REQUIRED ACTION:
Transcribe the data that follows without changing a word, and omit the pictures.

GIVEN DATA:

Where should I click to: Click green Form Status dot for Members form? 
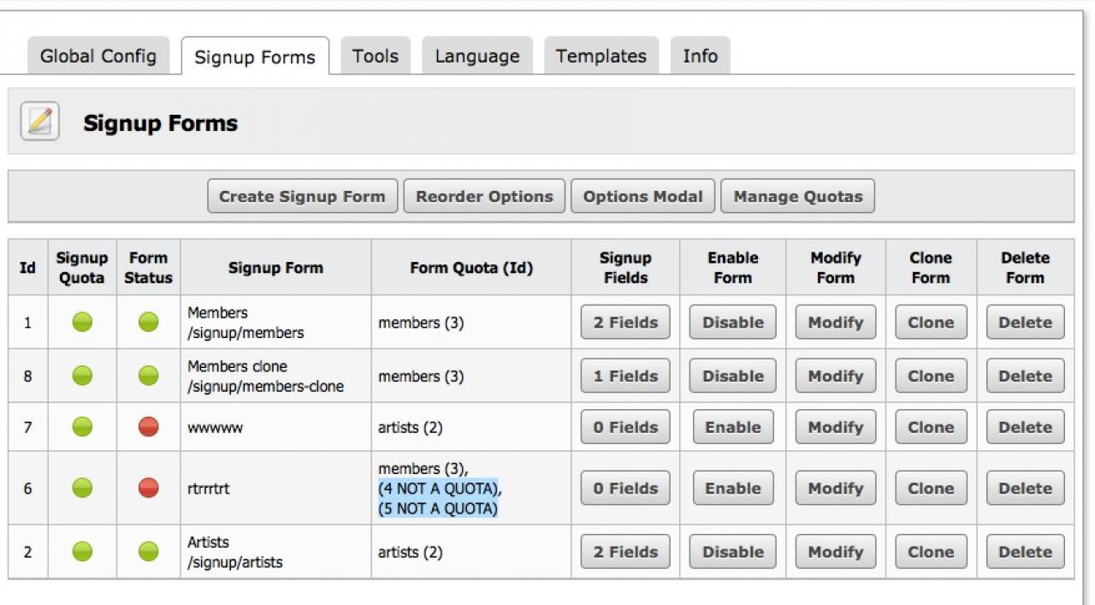[149, 323]

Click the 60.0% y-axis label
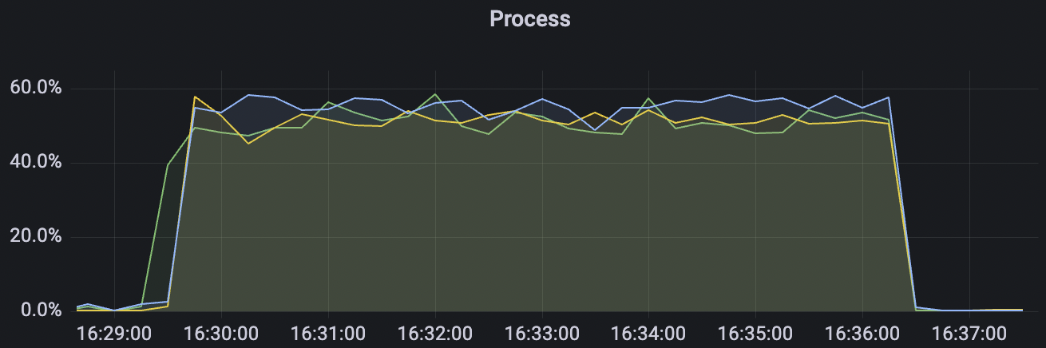(36, 88)
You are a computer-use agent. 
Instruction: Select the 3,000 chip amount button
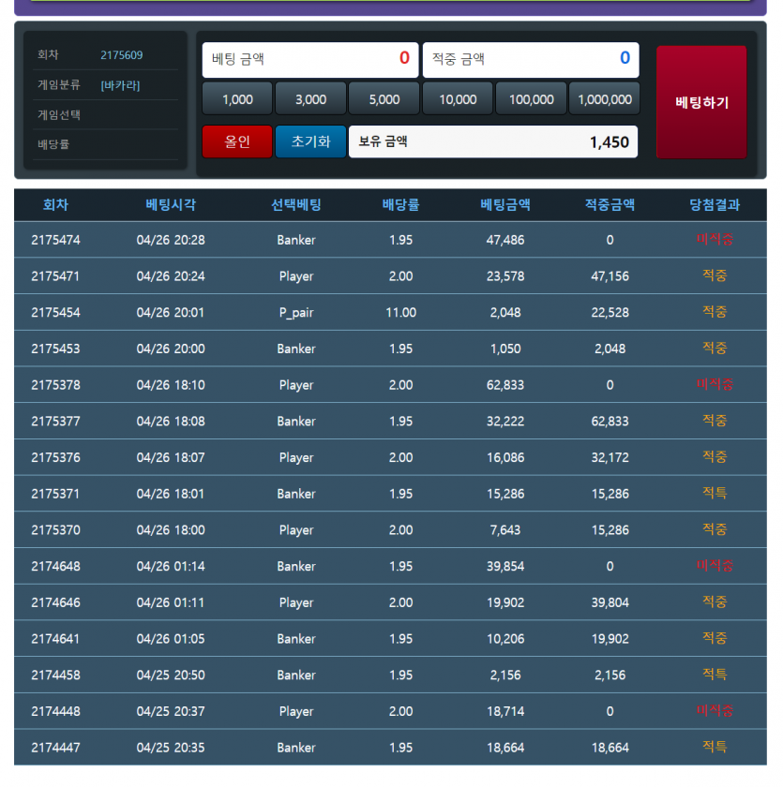pos(310,99)
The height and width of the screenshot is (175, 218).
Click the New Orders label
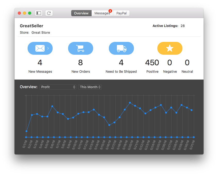(x=81, y=72)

COMPLETED TASK:
Where should I click to: Click green Form Status dot for Members form? 
[149, 323]

Click the 60.0% y-axis label
(36, 88)
You are a computer-use agent. 
Instruction: Select the 3,000 chip amount button
pos(310,99)
The height and width of the screenshot is (175, 218).
Click the New Orders label
(x=81, y=72)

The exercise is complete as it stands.